Einige der von uns vertretenen Künstler realisieren Auftragsarbeiten. Ob dies im konkreten Fall möglich ist, klären wir gern im persönlichen Gespräch.

Frage: Wie werden die Preise der Kunstwerke festgelegt?

Die Preise ergeben sich unter anderem aus Künstler, Technik, Format, Auflage und Nachfrage. Auch die Entwicklung eines Künstlers spielt eine Rolle.

Frage: Eignet sich Kunst auch als langfristige Investition?

Einige Künstler verzeichnen im Laufe ihrer Karriere deutliche Wertsteigerungen.
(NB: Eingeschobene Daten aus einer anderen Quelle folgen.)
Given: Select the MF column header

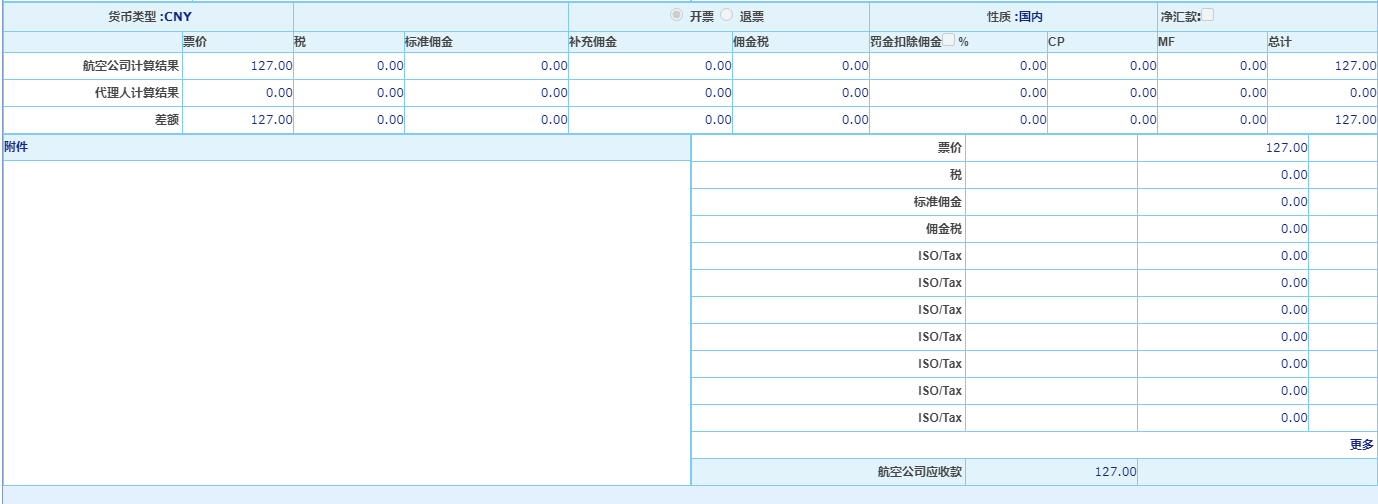Looking at the screenshot, I should 1166,42.
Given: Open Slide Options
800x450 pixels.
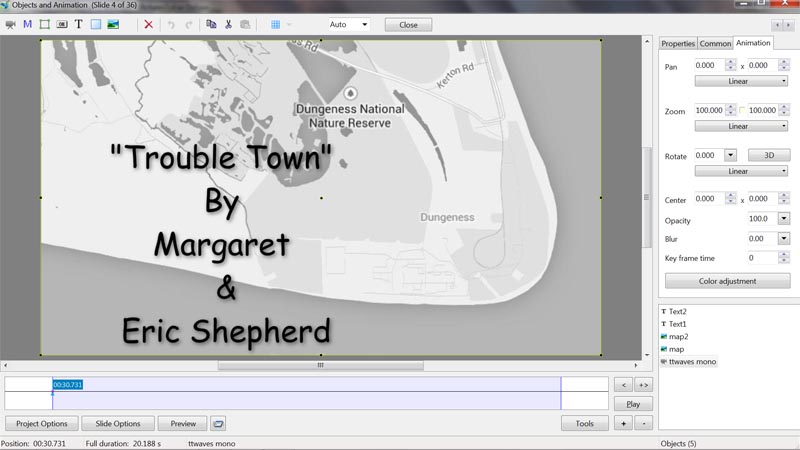Looking at the screenshot, I should 118,423.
Dennoch bleibt der Kunstmarkt grundsätzlich schwer vorhersehbar.

Frage: Bieten Sie Ratenzahlung für Kunstwerke an?

Für ausgewählte Werke sind Ratenzahlungen möglich. Sprechen Sie uns dazu gern an.

Frage: Welche Zahlungsmethoden akzeptieren Sie?

Unsere Galerie akzeptiert unter anderem Kreditkarten, PayPal, SEPA-Überweisung, Kauf auf Rechnung sowie Bar- oder EC-Zahlung bei Abholung.